Elia works at Pine Biotech and he says that the results of the survey will be publicized on their website.

You can take the survey here and you can read more details about it on Elia's LinkedIn post: Bioinformatics - useful or just frustrating?

Another hard-to-pronounce bioinformatics software name

October 21, 2015 by Keith Bradnam

This was from a few months ago, published in the journal Nucleic Acids Research:

CATH FunFHMMer web server: protein functional annotations using functional family assignments

So how do you pronounce 'FunFHMMer'? I can imagine several possibilities:

Fun-eff-aitch-em-em-er
Fun-eff-aitch-em-mer
Fun-eff-hammer
Fünf-hammer

Reading the manuscript suggests that 'FunF' stems from 'FunFam(s)' which in turn is derived from 'functional families'. This would suggest that options 1 or 3 above might be the correct way to pronounce this software's name.

The fully expanded description of this web server's name becomes a bit of a mouthful:

Class Architecture Topology Homologous Superfamily Functional Families Hidden Markov Model (maker?)

We asked 272 bioinformaticians…name something that makes you angry: more reflections on the poor state of software documentation.

October 19, 2015 by Keith Bradnam

I'd like to share the details of a recent survey conducted by Nick Loman and Thomas Connor that tried to understand current issues with bioinformatics practice and training.

The survey was announced on twitter and attracted almost 300 responses. Nick and Tom have kindly placed the results of the survey on Figshare so that others can play with the data (it seems fitting to talk about this today as it is International Open Access Week):

Bioinformatics infrastructure and training survey http://dx.doi.org/10.6084/m9.figshare.1572287

When you ask a bunch of bioinformaticians the question What things most frustrate you or limit your ability to carry out bioinformatics analysis? you can be sure that you will attract some passionate, and often amusing, answers (I particularly liked someone's response to this question "Not enough Heng Li").

I was struck by how many people raised the issue of poor, incomplete, or otherwise terrible software documentation as a problem (there were at least 42 responses that mentioned this).

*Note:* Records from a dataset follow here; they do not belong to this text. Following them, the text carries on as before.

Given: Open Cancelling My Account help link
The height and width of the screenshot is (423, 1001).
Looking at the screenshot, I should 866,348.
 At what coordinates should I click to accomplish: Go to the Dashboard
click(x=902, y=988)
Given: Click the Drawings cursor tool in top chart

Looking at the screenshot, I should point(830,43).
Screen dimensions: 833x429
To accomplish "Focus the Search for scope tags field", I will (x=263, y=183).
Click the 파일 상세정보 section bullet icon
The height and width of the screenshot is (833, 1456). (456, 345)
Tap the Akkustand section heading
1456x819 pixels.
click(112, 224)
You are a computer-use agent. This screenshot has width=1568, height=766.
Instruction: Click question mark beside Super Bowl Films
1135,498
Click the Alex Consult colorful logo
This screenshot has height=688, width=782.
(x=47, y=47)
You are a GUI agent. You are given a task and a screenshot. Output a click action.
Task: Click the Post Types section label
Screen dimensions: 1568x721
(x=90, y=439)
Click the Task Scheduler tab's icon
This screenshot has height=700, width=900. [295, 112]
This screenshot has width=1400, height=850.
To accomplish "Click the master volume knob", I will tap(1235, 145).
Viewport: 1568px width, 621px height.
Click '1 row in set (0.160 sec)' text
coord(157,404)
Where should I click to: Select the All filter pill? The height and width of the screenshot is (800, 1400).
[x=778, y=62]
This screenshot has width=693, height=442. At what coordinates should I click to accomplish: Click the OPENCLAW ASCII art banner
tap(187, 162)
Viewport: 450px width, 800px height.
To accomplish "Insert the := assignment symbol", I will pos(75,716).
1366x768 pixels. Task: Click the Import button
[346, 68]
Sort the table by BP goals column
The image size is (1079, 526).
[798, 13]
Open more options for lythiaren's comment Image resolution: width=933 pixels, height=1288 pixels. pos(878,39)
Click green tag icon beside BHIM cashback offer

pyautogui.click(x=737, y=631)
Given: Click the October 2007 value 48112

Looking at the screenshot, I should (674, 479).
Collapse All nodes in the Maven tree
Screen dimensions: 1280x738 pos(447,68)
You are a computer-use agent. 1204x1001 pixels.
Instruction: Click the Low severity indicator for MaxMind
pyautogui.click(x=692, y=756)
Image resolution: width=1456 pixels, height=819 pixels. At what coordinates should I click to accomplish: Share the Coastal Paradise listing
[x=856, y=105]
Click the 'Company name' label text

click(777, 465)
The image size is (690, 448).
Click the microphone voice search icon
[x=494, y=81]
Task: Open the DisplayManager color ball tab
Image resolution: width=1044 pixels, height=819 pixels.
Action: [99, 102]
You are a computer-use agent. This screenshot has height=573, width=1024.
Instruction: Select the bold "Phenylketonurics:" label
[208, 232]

The availability of 'good documentation' was also listed as the 2nd most important factor when choosing software to use.

I recently wrote about whether this problem is something that really needs to be dealt with by journals and by the review process. It shouldn't be enough that software is available and that it works, we should have some minimal expectation for what documentation should accompany bioinformatics software.

Keith's 10 point checklist for reviewing software

If you are ever in a position to review a software-based manuscript, please check for the following:

Is there a plain text README file that accompanies the software and which explains what the program does and who created it?
Is there a comprehensive manual available somewhere that describes what every option of the program does?
Is there a clear version number or release date for the software?
Does the software provide clear installation instructions (where relevant) that actually work?
Is the software accompanied by an appropriate license?
For command-line programs, does the program give some sensible output when no arguments are provided?
For command-line programs, does the program give some sensible output when -h and/or --help is specified (see this old post of mine for more on this topic)?
For command-line programs, does the built-in help/documentation agree with the external documentation (text/PDF), i.e. do they both list the same features/options?
For script based software (Perl, Python etc.), does the code contain a reasonable level of comments that allow someone with relevant coding experience to understand what the major sections of the program are trying to do?
Is there a contact email address (or link to support web page) provided so that a user can ask questions and get more help?

I'm not expecting every piece of bioinformatics software to tick all 10 of these boxes, but most of these are relatively low-hanging fruit. If you are not prepared to provide useful documentation for your software, then you should also be prepared for people to choose not to use your software, and for reviewers to reject your manuscript!